Educate me on that theory, Thanks.
Its about take off angles. As an antenna gets to a half wavelength or longer then lobes and nulls start to form. Those lobes have gain, the nulls have losses and some of those can be as much as -30dB or more meaning the signal strength in those nulls is a thousandth of that where there are no nulls.
Take a look at the following image.
This shows the gain of the antenna at various take off angles from horizontal. Now for regular contacts and even DX you'll not notice a massive difference between the two, there's roughly only about 3dB difference at 0-10 degrees take off where DX is between the two, barely a S point. However where there is a MASSIVE difference is at around 30 degrees from horizontal where the quarter wave has a 15dB advantage over the 5/8 wave, several S points on a CB S meter.
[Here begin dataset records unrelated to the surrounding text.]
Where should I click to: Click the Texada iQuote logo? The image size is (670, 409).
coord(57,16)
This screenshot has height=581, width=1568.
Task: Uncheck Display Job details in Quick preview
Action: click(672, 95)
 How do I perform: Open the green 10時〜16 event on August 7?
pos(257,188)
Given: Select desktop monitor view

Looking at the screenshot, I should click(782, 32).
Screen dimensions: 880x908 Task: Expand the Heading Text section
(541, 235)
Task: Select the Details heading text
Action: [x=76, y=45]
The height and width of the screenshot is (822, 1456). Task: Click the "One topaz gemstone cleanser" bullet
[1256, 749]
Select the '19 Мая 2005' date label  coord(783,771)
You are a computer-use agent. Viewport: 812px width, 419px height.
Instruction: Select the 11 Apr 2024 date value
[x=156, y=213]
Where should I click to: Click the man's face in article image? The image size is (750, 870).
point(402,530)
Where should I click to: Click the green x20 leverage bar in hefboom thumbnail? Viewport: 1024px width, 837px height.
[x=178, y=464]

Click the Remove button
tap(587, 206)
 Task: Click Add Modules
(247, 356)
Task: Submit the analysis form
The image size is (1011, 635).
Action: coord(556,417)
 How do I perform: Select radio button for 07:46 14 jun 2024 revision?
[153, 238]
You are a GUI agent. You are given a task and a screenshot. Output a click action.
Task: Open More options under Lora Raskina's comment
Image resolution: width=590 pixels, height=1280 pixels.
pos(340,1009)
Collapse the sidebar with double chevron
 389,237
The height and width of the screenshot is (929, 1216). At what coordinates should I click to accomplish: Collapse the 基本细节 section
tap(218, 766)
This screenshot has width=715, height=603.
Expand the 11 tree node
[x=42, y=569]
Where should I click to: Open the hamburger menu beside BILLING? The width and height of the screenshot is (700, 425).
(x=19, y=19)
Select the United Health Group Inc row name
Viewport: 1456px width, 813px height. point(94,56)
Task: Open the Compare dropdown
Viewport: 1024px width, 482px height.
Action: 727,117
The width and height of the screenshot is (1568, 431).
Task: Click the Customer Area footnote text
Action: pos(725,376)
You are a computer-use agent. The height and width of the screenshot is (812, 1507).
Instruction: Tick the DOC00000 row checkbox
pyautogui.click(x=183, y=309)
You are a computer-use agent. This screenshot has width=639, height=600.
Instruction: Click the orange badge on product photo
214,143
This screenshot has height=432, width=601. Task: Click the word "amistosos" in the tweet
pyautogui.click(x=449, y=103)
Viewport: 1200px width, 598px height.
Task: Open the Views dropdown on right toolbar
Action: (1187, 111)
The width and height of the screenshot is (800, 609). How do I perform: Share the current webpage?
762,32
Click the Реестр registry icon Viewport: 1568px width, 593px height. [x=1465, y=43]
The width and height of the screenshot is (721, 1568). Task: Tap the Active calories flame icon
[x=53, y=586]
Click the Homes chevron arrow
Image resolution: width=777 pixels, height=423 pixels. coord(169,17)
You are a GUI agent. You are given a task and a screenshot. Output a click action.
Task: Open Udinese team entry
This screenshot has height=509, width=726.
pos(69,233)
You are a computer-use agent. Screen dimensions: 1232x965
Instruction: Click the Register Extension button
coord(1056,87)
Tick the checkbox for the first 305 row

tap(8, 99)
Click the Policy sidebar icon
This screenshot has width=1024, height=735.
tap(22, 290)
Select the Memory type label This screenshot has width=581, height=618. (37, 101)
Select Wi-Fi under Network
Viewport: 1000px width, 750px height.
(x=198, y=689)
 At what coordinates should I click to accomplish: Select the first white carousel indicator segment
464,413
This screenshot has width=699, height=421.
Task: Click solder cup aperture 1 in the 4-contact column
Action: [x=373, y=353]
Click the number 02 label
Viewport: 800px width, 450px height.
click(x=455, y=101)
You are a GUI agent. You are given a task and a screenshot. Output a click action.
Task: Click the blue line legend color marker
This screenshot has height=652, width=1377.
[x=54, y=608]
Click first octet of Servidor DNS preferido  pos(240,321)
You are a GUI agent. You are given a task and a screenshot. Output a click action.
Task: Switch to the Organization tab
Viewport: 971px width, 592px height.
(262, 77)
If you live in hilly terrain then the take off angles where the 5/8 wave has the null can be where you make contacts and this can be the difference between making a contact or not.
Now take a look at the situation for mobiles. Whilst it doesn't affect us on CB as there's no such thing as a 5/8 wave mobile antenna despite what claims are on the box, it does for those operating amateur VHF for example.
I have a friend who runs commercial repeaters on towers on high hills and found that when he was using 5/8 wave antennas on vehicles that operated closer than other customers they were having problems accessing the repeaters. Changing to 1/4 waves cured the problems. Fitting 1/4 waves to the customers who were more distant made no noticeable difference over the 5/8 waves.
Everyone gets hell bent on getting 1/2 waves, 5/8 waves etc but the simple fact is that they'll notice little if any benefits over a simple quarter wave.